# Gibson Les Paul 1960's vs 1950's Neck?



## guitarcheese (Jan 7, 2008)

I hear a bunch of people always arguing about which neck profile of the Gibson is better, the 60s slim neck or the 1950 original vintage neck. I couldn't find much online which talked about this topic.

Does anyone have any insight into this? Is there really any difference at all between the two necks? My guess is that it is probably not a big difference but who knows...

I did find this review:

http://www.gibson-guitar-reviews.com/les-paul/gibson-les-paul-standard-60s-neck-review


----------



## traynor_garnet (Feb 22, 2006)

Are one type of hands better than another? Really that is all we are talking about because there is no "better" neck. Some players prefer the feel of the wider 50s neck while other prefer the slimmer 60s neck. I can get use to either and while they are certainly different, they are not "universes" apart.

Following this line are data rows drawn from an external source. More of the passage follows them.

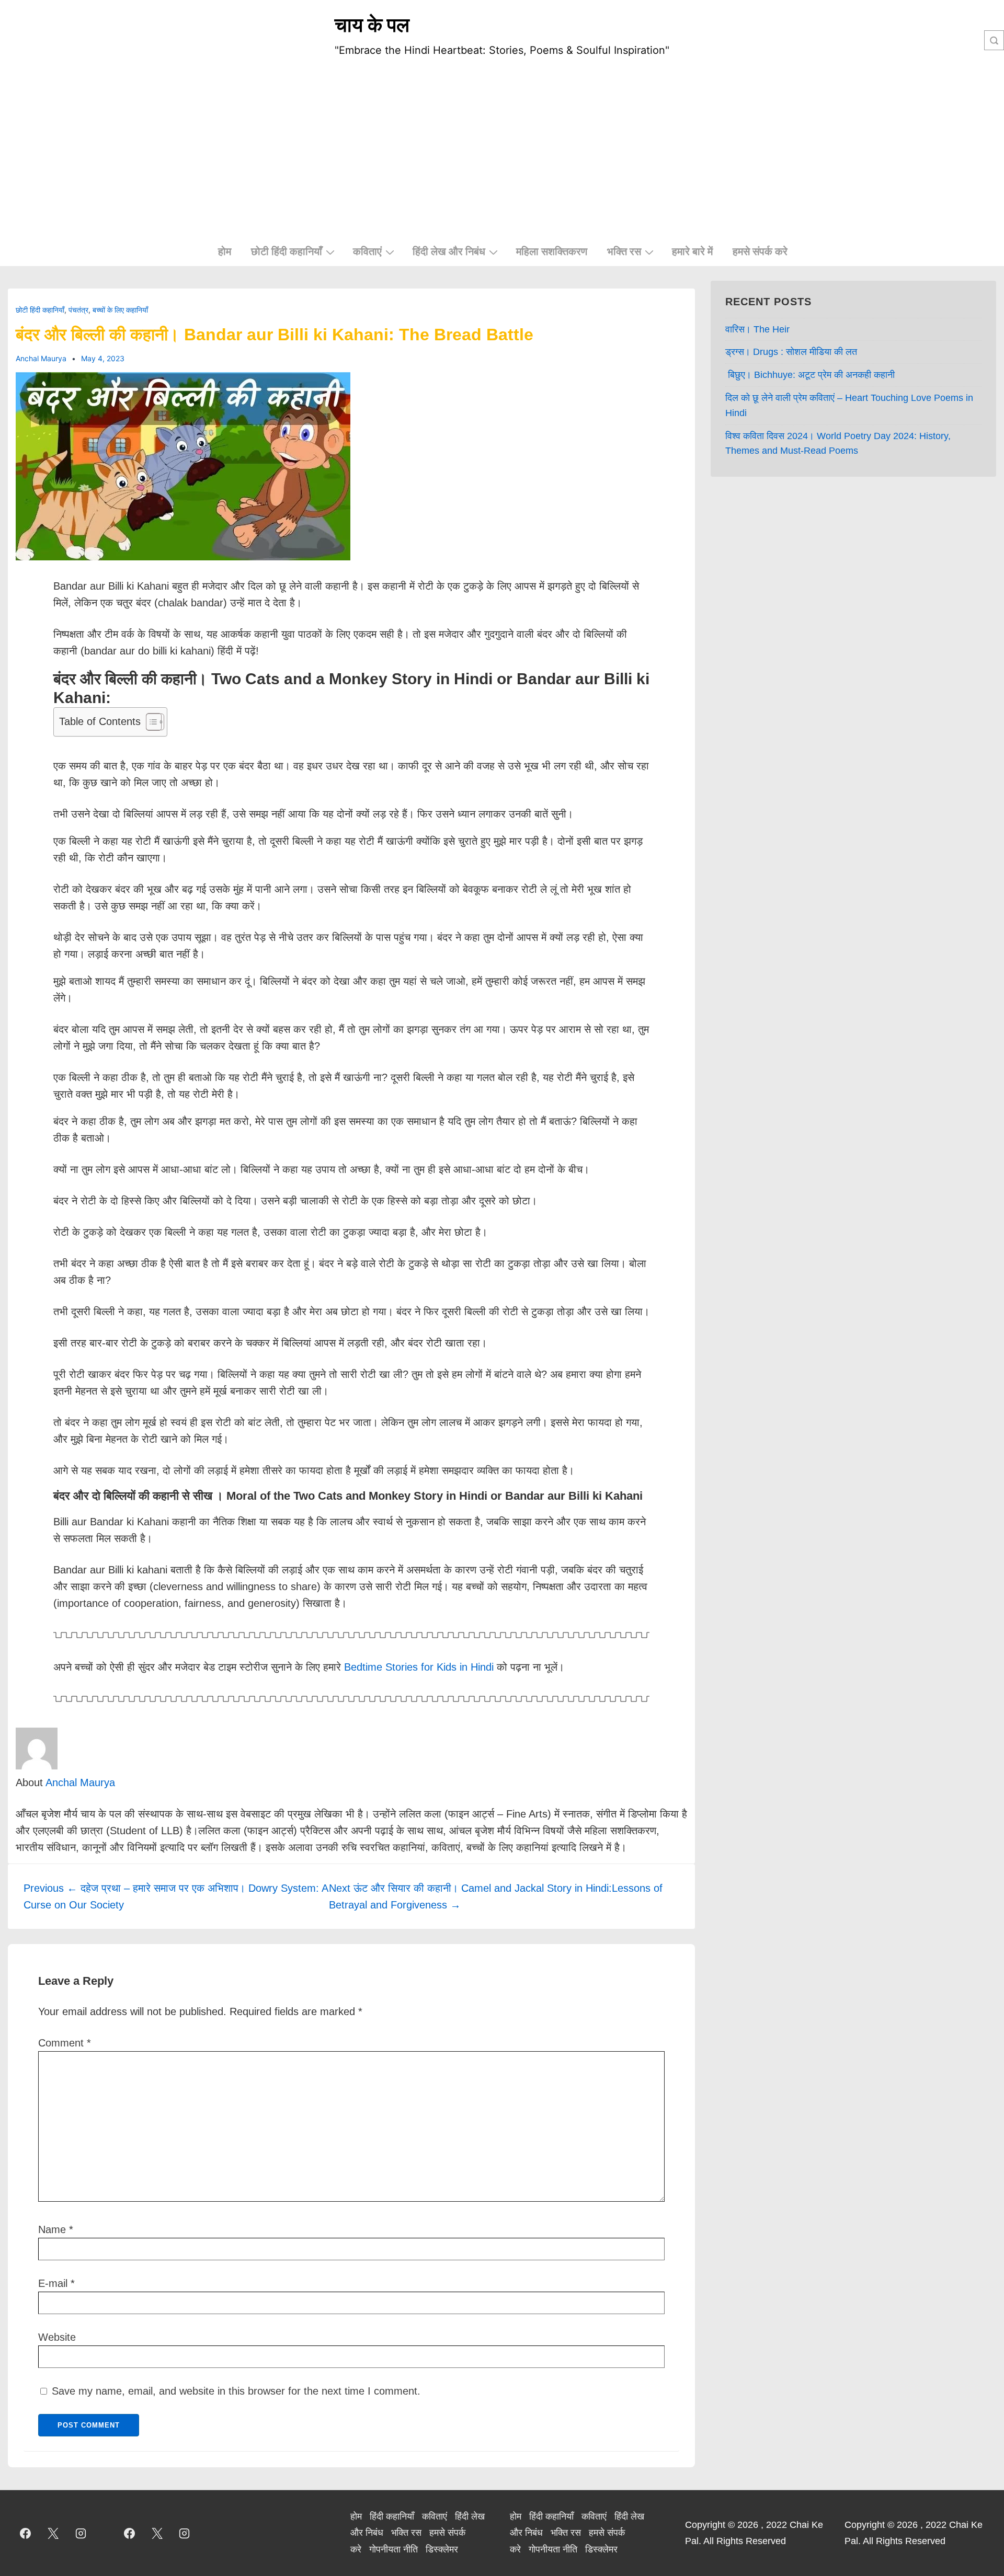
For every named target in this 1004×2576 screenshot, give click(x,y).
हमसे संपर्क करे (760, 251)
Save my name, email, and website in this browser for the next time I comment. (236, 2392)
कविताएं (367, 251)
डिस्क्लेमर (442, 2551)
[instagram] (81, 2535)
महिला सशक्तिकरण (551, 251)
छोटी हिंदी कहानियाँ (286, 251)
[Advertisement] (502, 159)
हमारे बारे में (692, 251)
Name (52, 2231)
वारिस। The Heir (757, 331)
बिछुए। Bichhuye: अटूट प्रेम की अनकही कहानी (810, 376)
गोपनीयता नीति (393, 2551)
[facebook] (26, 2535)
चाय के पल (372, 25)
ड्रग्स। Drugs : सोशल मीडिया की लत (791, 353)
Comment (64, 2044)
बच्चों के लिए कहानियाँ (120, 311)
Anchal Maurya (80, 1784)
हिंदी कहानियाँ (392, 2518)
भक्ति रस (624, 251)
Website (57, 2338)
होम (224, 251)
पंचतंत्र (78, 311)
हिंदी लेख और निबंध (449, 251)
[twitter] (53, 2535)
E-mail (52, 2285)
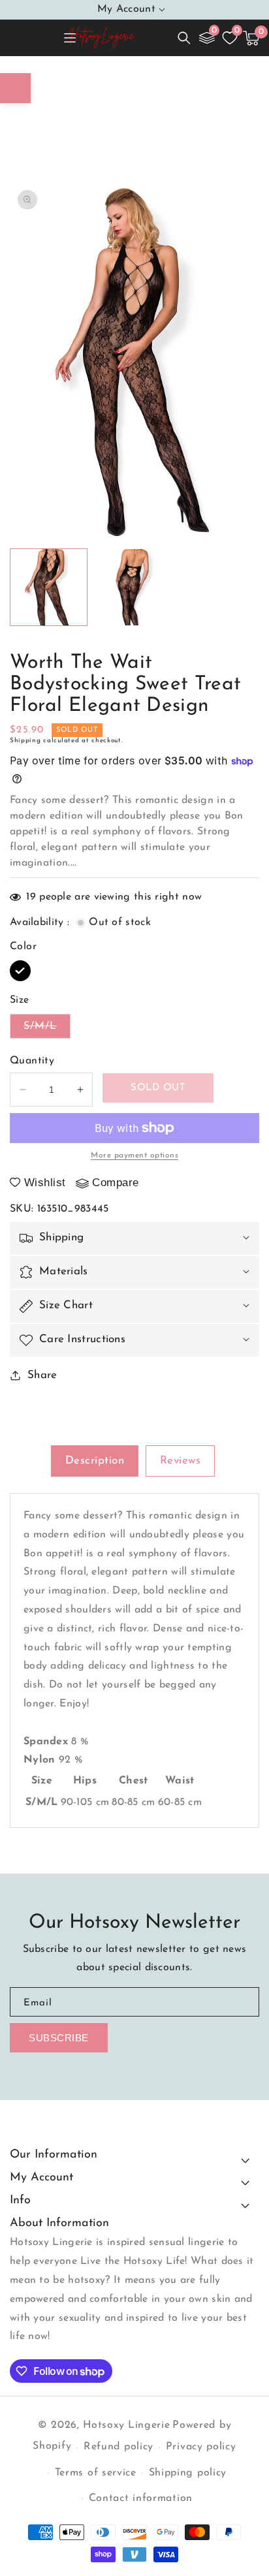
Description (95, 1460)
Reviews (180, 1460)
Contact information (141, 2498)
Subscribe (59, 2037)
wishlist (45, 1182)
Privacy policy (201, 2447)
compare (115, 1182)
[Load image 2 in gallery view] (133, 587)
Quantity (32, 1061)
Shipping (25, 740)
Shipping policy (188, 2473)
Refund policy (118, 2447)
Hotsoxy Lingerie (126, 2425)
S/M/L (47, 1029)
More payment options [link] (134, 1155)
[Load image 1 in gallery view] (48, 587)
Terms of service (95, 2473)
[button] (184, 38)
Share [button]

The best thing to do is simply play a bunch of Gibson and see which style you prefer. Only you can tell which one is more comfortable and for that reason you cannot go wrong.

TG


----------



## thechamp96 (Jan 16, 2008)

traynor_garnet said:


> The best thing to do is simply play a bunch of Gibson and see which style you prefer. Only you can tell which one is more comfortable and for that reason you cannot go wrong.
> TG



I agree.

The rule of thumb that I've been told (though it is probably not applicable to everyone) is that if you have small fingers and big palms, choose the 60s neck. If you have long fingers, choose the 50s neck. If you're somewhere in between, choose the 59 neck (this is on all studio models and some custom models I believe). 

Personally, I have massive palms and short fingers, so the slim 60s neck works for me. Consider Agile guitars at Rondo music, which offer inexpensive but high quality Les Paul copies.


----------



## dwagar (Mar 6, 2006)

I've got pretty small hands, but I prefer the 50s neck. As TG said above, you really have to try them to find your best comfort zone.

And don't give them a 2 minute sit down test, go when you can sit and play each one for 1/2 hour or so.


----------



## allthumbs56 (Jul 24, 2006)

I've got the 50's neck on my LP Std. My 82' Tokai LP is a bit slimmer than that but not enough to call it 60's slim. I also play a Deluxe Tele with a quite slender C neck. I have small hands and they all work for me - just different.


----------



## Budda (May 29, 2007)

i think the LP studio has a 59 neck carve? i dont know what it is, but its one of the nicest necks I've ever played.

tis my preferred neck carve.


----------



## zontar (Oct 25, 2007)

I love big chunky necks and I love smaller ones too--I love my Les Paul & my Iceman's big necks and the small neck on my Mustang.

More than size I'm concerned about shape--what I don't like are the more drastic V necks where the back almost comes to a point--but it's rounded off--that's right where I usually put my thumb--so that doesn't work. Then there are the necks that are like a 2 by 4 in shape--though smaller size--but the back corners are slightly rounded off--it feels like I'll snap it. Fortunately both styles seem relatively uncommon overall.

In addition to the neck shape--there's also the fretboard radius. These things will affect how comfortable a neck is.

Over all I prefer chunky--but I like other shapes & sizes too.


----------